Task goal >> Copy each line of the following data that contains "Select".
*** Block opens ***
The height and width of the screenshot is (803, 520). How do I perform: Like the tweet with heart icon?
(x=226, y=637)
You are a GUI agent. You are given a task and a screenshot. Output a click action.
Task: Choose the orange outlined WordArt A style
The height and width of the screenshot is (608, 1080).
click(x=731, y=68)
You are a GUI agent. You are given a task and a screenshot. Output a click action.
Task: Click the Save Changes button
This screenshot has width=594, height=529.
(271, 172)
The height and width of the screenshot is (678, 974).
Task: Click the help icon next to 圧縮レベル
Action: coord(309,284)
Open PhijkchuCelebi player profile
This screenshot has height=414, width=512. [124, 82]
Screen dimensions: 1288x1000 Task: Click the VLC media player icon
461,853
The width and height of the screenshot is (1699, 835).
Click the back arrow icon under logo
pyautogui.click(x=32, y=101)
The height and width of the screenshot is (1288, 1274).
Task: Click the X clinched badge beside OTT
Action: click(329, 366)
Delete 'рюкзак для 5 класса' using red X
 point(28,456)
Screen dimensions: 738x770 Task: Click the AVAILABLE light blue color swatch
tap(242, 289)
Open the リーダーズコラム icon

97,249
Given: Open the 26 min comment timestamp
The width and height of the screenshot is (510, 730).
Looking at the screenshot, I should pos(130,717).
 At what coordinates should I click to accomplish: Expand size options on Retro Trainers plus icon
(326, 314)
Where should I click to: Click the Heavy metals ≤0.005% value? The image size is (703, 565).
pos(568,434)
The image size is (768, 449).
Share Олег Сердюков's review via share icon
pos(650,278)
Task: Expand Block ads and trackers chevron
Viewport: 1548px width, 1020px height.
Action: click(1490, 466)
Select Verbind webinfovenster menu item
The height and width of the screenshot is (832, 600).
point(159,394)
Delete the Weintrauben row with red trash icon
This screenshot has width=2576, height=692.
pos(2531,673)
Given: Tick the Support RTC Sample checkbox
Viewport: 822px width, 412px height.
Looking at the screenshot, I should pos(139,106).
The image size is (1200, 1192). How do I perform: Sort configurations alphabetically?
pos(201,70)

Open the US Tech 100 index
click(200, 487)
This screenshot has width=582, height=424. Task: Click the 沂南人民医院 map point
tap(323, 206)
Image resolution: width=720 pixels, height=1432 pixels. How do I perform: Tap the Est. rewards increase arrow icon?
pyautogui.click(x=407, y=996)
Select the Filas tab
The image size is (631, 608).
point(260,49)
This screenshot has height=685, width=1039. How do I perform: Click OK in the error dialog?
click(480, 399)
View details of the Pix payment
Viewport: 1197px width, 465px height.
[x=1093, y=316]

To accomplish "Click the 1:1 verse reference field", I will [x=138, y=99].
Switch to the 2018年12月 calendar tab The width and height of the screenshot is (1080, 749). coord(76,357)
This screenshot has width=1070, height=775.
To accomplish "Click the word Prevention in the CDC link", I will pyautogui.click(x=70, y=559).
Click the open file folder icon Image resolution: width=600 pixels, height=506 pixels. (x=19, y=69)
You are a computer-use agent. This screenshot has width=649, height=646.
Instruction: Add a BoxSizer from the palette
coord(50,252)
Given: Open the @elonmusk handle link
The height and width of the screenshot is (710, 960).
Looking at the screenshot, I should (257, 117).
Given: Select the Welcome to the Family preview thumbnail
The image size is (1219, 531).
*** Block closes ***
Answer to this exercise >>
Select Verbind webinfovenster menu item
Select the Filas tab
Given: Select the Welcome to the Family preview thumbnail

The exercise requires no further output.